SELECTED TEXT ->
········
MBPO: Model-Based Policy Optimization

1. Overview

MBPO (Model-Based Policy Optimization) bridges model-based and model-free RL by learning an ensemble of dynamics models and using them to generate short synthetic rollouts that augment real data. This enables sample-efficient learning while mitigating compounding model errors through short branched rollouts.

Paper: "When to Trust Your Model: Model-Based Policy Optimization" (Janner et al., NeurIPS 2019)

Key Innovation: Theoretical guarantee that short model rollouts under bounded model error lead to monotonic policy improvement, justifying the approach and providing principled rollout length selection.

Use Cases:

Sample-limited robotics tasks
Continuous control with expensive simulations
Transfer learning (model generalizes across tasks)
Any domain where sample efficiency is critical

2. Theory and Background

2.1 Model Error Accumulation

Model errors compound over rollout length k:

Total error ≈ ε_model · k

Where ε_model is single-step model error. Long rollouts (k large) lead to unrealistic trajectories that hurt policy learning.

2.2 Monotonic Improvement Guarantee

MBPO proves that under bounded model error, using rollouts of length k ≤ k* guarantees:

J_π_new ≥ J_π_old

Where k* depends on model error, policy improvement, and discount factor:

k* ∝ 1 / (ε_model · ε_policy)
········
INFORMATION SUPPLIED ->
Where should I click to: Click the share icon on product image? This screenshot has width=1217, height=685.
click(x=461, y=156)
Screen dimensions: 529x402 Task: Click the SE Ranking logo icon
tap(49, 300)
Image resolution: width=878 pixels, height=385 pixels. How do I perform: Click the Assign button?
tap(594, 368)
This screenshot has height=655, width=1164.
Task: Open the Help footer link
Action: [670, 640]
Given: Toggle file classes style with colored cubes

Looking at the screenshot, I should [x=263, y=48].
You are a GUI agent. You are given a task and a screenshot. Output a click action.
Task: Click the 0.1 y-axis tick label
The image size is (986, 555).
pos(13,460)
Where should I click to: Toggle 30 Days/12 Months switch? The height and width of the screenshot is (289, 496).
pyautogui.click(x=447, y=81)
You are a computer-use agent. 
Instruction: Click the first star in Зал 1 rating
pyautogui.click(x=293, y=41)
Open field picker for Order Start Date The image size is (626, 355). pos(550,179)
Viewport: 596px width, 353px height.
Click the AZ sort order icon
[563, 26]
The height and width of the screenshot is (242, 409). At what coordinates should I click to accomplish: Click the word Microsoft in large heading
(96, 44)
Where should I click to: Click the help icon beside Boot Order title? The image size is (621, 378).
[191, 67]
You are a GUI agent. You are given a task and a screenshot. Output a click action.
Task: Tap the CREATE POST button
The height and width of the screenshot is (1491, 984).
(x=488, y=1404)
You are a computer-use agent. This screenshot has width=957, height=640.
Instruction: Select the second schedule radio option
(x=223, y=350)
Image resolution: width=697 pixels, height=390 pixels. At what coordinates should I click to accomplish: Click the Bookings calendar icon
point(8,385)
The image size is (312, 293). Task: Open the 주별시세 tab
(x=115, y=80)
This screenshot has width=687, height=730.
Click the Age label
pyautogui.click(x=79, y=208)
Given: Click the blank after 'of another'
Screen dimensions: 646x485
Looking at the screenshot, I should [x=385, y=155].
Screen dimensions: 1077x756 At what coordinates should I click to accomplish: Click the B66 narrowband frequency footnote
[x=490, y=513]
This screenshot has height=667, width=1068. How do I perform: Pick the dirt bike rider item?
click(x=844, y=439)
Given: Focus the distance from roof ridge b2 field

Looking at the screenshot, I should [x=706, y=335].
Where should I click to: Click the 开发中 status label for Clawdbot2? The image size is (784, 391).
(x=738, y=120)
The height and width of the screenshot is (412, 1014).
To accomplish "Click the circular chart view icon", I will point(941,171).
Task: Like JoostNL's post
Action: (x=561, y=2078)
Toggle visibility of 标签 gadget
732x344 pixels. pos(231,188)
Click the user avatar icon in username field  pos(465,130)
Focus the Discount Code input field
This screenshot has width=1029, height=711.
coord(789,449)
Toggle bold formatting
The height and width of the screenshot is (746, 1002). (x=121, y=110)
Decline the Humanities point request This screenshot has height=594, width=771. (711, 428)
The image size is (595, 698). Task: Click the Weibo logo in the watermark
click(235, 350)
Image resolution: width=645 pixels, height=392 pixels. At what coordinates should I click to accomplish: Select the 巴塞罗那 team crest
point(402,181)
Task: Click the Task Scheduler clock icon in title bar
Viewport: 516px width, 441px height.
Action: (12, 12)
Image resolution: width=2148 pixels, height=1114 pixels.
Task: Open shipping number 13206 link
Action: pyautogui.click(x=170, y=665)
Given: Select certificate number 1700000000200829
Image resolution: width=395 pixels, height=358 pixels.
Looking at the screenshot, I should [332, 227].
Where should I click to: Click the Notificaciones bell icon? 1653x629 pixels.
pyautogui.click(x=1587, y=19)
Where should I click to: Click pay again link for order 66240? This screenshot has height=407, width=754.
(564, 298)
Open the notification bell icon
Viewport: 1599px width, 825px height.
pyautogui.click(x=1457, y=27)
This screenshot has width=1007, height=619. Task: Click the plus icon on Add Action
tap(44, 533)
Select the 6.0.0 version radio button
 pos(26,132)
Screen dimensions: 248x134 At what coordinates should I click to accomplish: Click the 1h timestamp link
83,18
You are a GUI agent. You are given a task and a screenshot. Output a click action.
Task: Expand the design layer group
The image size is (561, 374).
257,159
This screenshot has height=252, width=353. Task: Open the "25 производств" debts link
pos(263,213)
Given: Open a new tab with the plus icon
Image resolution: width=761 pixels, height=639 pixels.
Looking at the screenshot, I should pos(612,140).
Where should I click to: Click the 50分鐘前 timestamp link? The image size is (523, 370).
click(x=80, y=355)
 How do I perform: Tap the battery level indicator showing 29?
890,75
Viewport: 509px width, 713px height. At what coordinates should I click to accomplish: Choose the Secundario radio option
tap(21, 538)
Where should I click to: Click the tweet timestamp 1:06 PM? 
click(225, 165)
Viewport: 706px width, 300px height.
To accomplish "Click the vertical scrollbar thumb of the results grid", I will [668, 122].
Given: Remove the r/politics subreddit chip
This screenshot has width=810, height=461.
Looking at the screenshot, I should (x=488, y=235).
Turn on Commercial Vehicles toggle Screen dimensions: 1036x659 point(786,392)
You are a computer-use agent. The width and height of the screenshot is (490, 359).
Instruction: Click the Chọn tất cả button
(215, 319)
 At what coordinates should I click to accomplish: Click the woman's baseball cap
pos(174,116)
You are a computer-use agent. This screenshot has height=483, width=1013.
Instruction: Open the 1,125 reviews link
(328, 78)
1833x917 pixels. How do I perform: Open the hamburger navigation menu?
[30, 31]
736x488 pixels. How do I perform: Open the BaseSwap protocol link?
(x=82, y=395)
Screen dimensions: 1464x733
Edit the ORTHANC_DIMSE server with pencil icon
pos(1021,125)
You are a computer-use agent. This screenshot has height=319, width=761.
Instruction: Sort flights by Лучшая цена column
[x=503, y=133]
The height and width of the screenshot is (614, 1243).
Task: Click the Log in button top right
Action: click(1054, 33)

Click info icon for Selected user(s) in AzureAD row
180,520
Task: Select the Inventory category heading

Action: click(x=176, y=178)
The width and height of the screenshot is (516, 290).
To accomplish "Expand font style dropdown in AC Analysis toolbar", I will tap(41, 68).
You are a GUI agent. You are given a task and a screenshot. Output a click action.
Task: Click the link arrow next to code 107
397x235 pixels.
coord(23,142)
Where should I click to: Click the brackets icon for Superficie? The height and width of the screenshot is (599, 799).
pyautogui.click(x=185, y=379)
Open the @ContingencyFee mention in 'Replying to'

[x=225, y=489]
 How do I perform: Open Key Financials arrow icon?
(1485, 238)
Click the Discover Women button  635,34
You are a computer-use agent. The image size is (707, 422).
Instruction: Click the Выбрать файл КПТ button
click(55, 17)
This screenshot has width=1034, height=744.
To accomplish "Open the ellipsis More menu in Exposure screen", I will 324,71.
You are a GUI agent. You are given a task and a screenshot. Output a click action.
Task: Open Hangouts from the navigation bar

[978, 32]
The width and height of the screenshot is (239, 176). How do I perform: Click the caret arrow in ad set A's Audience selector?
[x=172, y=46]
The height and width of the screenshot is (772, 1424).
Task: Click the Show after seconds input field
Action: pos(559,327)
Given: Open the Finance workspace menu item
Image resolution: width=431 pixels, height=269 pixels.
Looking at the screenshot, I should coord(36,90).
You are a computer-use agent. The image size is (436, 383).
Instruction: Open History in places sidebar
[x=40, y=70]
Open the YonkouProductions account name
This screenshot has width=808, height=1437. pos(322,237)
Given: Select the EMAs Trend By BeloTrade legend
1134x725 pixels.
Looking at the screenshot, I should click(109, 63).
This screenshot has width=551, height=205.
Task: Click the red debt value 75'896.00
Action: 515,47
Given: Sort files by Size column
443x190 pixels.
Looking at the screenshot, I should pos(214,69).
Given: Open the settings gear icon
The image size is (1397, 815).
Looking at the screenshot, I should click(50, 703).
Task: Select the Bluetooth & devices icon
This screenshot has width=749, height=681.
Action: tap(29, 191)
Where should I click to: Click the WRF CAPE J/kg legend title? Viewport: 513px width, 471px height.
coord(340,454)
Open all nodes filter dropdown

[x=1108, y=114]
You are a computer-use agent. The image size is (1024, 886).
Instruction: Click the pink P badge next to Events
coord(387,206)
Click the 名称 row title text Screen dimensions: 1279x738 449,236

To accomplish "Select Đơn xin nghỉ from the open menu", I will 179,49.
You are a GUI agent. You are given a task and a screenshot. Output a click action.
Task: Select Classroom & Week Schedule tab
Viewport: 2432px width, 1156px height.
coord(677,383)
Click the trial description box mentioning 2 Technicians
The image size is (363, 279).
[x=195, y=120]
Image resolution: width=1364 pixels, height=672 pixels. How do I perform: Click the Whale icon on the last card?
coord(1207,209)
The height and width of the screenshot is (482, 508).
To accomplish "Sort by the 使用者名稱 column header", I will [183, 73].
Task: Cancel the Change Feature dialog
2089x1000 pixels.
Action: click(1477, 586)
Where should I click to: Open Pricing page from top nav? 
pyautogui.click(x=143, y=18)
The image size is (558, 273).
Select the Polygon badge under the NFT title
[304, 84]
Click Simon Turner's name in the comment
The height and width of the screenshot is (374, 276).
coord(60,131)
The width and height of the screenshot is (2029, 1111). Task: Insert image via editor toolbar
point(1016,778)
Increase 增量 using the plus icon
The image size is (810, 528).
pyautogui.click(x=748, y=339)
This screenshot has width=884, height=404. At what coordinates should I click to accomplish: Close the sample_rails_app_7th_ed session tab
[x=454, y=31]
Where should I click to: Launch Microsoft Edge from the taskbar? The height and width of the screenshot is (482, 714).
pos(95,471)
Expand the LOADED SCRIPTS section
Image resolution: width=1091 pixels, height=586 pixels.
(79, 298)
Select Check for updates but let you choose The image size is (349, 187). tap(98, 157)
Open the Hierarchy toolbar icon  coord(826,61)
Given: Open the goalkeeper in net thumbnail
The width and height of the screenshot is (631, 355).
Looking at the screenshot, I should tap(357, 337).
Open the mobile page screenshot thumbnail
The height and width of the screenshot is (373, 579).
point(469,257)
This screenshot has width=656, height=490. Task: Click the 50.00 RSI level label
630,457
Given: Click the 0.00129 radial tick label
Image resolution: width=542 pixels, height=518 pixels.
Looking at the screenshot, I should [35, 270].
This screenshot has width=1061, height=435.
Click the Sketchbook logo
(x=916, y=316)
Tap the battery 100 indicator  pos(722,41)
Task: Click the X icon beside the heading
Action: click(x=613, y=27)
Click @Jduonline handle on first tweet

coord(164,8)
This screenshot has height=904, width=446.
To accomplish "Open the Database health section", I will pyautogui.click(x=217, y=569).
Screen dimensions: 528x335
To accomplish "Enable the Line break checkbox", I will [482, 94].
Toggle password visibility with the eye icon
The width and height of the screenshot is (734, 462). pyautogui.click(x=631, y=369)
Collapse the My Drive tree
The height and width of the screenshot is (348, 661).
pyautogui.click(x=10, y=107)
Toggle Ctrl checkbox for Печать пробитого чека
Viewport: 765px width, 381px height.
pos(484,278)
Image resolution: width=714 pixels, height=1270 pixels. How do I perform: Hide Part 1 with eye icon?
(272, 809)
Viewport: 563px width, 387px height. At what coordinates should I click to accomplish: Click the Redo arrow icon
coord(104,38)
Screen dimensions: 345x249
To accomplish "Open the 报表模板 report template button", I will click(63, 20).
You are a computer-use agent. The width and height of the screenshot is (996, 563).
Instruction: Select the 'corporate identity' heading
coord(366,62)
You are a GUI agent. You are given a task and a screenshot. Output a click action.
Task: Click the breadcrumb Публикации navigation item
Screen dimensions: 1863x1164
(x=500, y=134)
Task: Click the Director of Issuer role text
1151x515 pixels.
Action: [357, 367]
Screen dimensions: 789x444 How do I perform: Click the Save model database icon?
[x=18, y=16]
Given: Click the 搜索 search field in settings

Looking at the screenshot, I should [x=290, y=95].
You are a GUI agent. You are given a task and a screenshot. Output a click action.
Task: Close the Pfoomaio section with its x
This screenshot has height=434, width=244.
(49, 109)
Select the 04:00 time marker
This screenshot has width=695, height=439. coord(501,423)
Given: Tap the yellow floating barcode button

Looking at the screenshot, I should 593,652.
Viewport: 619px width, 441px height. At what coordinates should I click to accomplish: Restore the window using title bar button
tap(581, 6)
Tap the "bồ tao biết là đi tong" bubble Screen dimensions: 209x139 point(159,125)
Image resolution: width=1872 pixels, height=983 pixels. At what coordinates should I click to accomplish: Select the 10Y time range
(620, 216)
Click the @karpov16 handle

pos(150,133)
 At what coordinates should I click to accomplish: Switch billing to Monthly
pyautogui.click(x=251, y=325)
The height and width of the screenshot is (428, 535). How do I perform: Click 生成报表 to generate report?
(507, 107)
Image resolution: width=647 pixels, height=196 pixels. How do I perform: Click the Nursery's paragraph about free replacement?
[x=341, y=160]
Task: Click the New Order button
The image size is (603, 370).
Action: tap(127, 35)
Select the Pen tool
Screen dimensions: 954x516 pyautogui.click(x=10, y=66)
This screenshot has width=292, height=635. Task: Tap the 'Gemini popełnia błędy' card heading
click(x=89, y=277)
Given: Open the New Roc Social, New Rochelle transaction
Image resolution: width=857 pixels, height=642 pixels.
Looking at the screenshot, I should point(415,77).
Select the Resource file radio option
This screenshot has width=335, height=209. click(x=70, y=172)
········
SHORT PROBLEM 1 ->
Using only the MBPO text, decide whether each statement agrees with it. For each, answer yes or no and quote the words that decide it.
(a) MBPO learns an ensemble of dynamics models.
(b) Long model rollouts help policy learning.
(c) The paper behind MBPO was presented at NeurIPS 2019.
SHORT PROBLEM 2 -> Write out the MBPO text between "MBPO proves that" and "(ε_model · ε_policy)", inclusive.

CORRECT RESPONSE 1 ->
(a) Yes: "learning an ensemble of dynamics models"
(b) No: "Long rollouts (k large) lead to unrealistic trajectories that hurt policy learning."
(c) Yes: "(Janner et al., NeurIPS 2019)"

CORRECT RESPONSE 2 ->
MBPO proves that under bounded model error, using rollouts of length k ≤ k* guarantees:

J_π_new ≥ J_π_old

Where k* depends on model error, policy improvement, and discount factor:

k* ∝ 1 / (ε_model · ε_policy)